Mme de Vaudémont est une créature toute négative ; elle n’a jamais été bossue, mais on n’a jamais pu dire qu’elle fût bien faite. Elle n’aura jamais d’esprit, et l’on est obligé de convenir qu’elle n’en manque pas. Elle n’est point méchante et n’est pas bonne, elle n’est ni supérieure ni commune, ni grossière ni délicate, ni sage ni folle, ni grande ni petite, ni belle ni laide ; et je défierais qu’on pût lui dire avec la moindre apparence de justice et de raison : Vous êtes quoi que ce soit, si ce n’est inconséquente à l’excès ; et encore ne l’est-elle pas toujours également.

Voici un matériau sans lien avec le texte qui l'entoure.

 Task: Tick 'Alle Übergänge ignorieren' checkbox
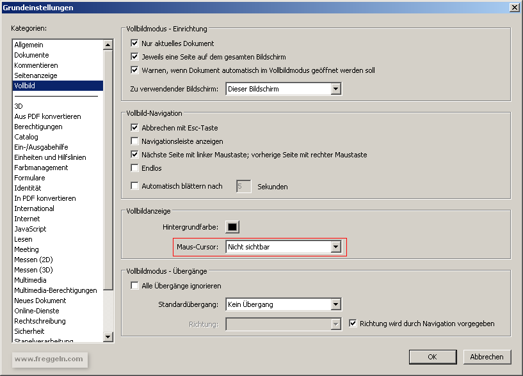134,286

Je me souviens qu’en la voyant faire (avec son air sévère et préoccupé) une foule de choses les plus baroques et les plus ridicules, je lui disais souvent dans sa jeunesse : — Est-elle étrange et bizarre ! est-elle Flamande ! — Il ferait beau voir que je ne fusse pas Flamande ! répondait-elle en me regardant fixement avec ses deux gros yeux cataleptiques : le plus beau de mon visage en est fait, de mes grands-pères de Flandre, et je m’embarrasse pas mal de vos coutumes et vos manières de Paris, moi !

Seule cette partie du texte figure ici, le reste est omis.